What is needed:
Look below for the line with "This screenshot has" and the line with "The height and"; repeat exactly those two lines and all lines between them, but no pictures.

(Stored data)
==========

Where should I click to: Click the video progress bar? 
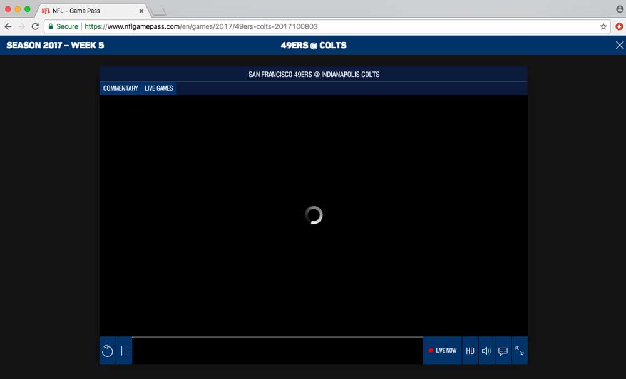[x=277, y=338]
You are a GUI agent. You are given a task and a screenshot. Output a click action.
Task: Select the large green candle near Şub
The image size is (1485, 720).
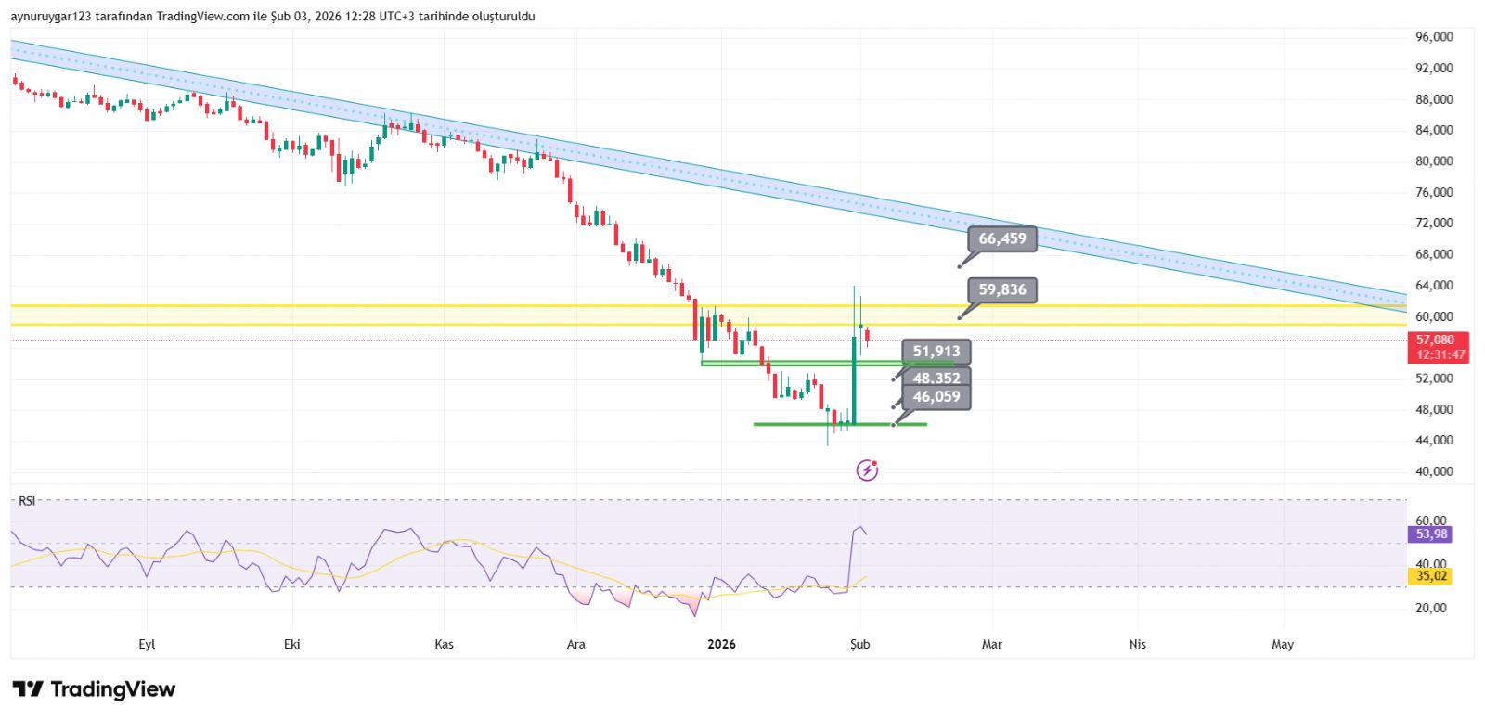click(854, 380)
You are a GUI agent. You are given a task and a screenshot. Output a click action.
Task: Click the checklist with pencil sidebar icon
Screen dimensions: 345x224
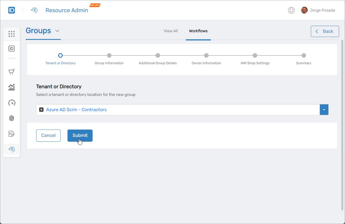point(12,134)
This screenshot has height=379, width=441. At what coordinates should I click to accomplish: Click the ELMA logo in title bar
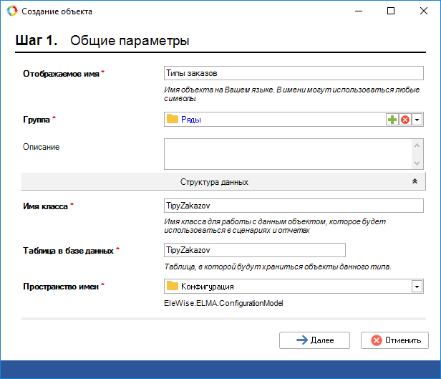click(x=11, y=11)
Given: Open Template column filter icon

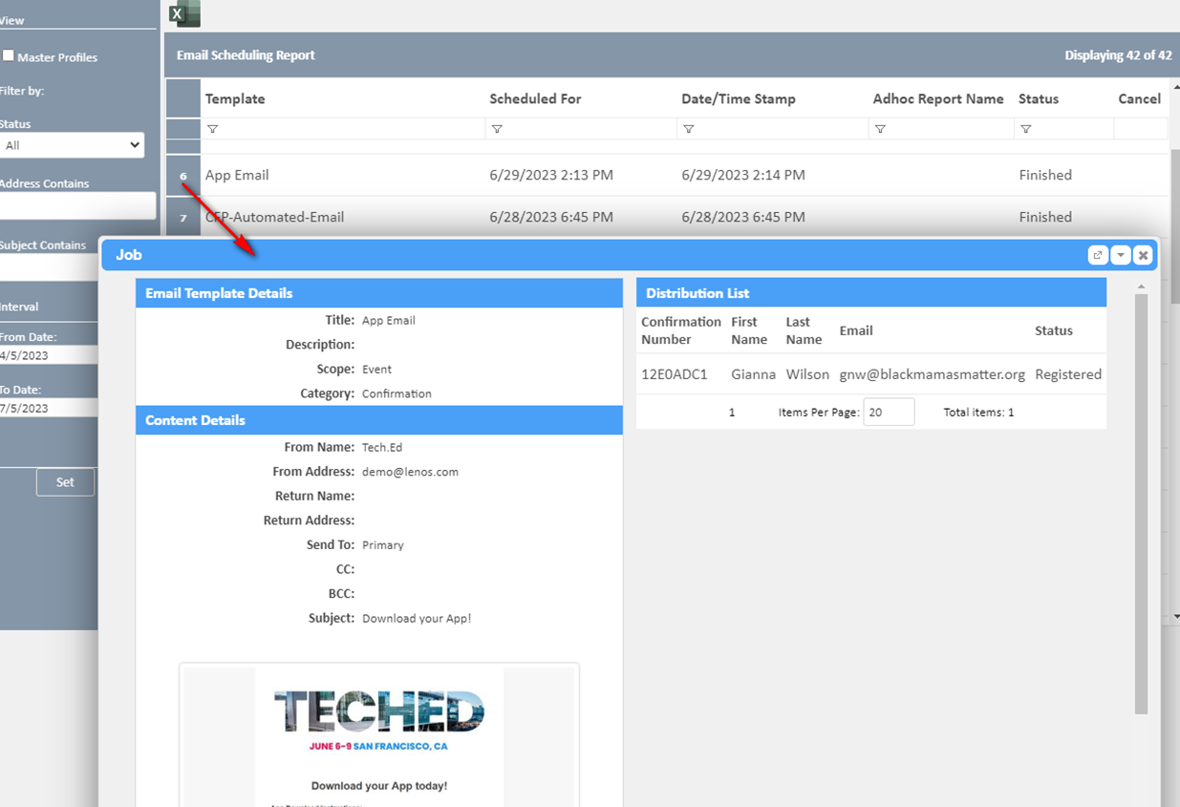Looking at the screenshot, I should [212, 129].
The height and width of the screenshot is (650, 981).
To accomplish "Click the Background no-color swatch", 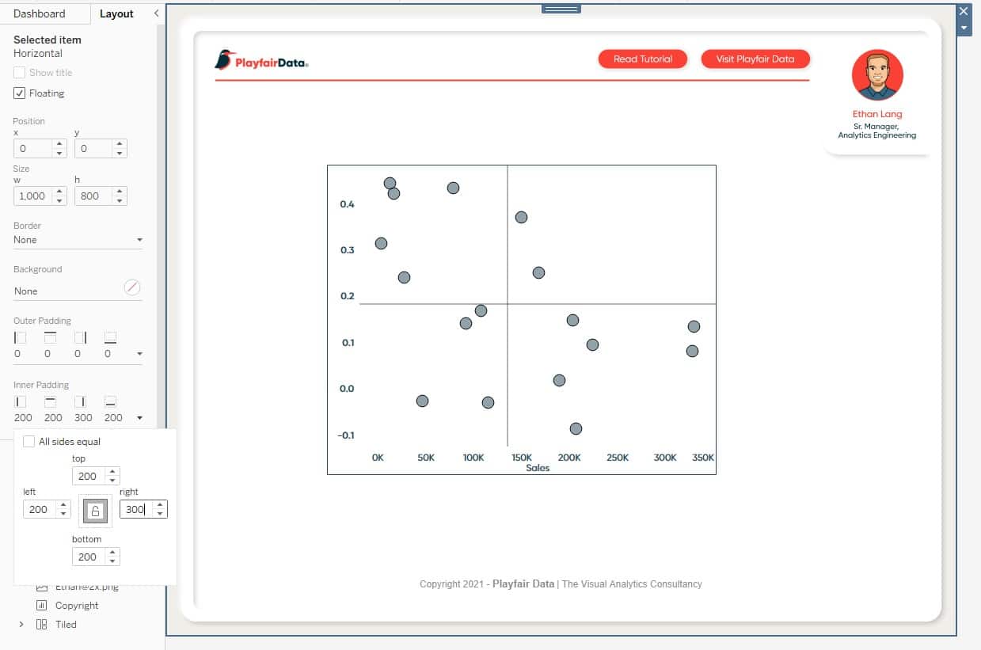I will coord(132,288).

==========

Task result:
This screenshot has height=379, width=441. At what coordinates should I click to accomplish: Click the ELMA logo in title bar
click(x=11, y=11)
Given: Open Template column filter icon

Looking at the screenshot, I should [212, 129].
The height and width of the screenshot is (650, 981).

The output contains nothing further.